> Task to complete: Go through the data and count the lines holding the string "agent". Write only the number.

START Listed records

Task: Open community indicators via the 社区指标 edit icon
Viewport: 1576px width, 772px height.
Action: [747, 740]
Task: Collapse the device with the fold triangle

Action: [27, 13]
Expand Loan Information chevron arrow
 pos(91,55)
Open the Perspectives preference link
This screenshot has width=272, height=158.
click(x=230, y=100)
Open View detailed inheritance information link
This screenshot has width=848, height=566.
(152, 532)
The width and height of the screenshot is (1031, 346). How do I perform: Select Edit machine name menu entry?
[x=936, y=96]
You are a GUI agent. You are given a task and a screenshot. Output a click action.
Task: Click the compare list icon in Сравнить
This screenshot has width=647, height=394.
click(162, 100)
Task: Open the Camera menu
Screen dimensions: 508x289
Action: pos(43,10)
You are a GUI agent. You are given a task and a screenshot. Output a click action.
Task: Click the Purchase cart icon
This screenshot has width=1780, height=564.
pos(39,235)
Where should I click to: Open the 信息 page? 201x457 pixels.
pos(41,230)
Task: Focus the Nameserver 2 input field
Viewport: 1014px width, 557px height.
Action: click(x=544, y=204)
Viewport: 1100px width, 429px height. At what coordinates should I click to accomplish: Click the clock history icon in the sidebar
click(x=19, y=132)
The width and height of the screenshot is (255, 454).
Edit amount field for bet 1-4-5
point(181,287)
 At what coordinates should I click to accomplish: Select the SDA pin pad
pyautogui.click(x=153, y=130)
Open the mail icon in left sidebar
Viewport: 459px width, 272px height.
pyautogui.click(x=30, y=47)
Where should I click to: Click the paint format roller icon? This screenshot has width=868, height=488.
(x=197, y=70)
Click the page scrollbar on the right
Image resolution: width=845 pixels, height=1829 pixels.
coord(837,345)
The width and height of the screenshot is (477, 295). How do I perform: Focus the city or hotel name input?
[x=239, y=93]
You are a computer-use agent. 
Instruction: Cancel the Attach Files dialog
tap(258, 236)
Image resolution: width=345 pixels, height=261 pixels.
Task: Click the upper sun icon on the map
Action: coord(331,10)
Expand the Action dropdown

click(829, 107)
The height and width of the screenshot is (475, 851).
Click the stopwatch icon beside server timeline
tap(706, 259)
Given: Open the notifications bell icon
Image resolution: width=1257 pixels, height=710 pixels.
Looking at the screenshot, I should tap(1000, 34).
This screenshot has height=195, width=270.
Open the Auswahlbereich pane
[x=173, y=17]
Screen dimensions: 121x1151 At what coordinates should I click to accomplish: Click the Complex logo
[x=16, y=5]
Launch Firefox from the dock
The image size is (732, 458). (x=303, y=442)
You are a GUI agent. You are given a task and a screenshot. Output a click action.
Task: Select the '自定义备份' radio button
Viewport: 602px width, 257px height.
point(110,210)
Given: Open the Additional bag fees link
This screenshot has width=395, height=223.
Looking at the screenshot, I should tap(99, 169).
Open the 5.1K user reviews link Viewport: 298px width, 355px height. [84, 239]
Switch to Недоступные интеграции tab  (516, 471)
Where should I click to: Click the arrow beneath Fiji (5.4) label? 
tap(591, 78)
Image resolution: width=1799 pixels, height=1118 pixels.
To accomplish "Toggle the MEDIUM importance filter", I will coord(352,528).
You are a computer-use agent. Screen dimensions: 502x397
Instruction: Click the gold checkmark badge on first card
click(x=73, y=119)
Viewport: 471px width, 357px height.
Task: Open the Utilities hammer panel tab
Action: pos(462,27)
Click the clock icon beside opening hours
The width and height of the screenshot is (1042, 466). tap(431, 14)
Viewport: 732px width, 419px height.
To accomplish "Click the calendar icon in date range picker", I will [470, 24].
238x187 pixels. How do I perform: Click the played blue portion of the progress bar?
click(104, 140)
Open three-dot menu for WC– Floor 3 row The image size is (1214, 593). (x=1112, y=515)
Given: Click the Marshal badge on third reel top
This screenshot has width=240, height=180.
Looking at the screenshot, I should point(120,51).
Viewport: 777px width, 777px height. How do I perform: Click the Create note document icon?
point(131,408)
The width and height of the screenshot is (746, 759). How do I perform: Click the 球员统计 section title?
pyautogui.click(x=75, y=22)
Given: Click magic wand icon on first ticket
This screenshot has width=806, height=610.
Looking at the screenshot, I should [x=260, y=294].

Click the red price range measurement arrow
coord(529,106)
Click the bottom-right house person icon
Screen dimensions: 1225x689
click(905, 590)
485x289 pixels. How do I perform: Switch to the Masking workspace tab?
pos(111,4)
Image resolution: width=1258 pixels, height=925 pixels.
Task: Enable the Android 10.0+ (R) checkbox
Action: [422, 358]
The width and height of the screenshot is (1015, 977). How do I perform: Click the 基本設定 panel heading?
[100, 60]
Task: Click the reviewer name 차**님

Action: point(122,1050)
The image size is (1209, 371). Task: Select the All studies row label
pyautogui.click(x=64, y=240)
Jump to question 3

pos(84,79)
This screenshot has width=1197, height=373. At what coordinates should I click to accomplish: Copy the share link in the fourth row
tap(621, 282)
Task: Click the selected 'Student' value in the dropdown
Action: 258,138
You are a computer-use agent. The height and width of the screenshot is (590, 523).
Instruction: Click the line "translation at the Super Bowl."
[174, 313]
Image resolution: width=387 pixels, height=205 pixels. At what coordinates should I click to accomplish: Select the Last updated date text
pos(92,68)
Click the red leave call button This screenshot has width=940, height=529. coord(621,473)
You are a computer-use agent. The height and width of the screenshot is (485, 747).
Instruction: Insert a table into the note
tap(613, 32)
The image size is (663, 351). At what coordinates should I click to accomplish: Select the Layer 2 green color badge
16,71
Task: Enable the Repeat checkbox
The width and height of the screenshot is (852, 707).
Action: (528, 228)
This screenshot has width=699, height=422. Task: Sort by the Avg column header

END Listed records

> Solved exercise: 7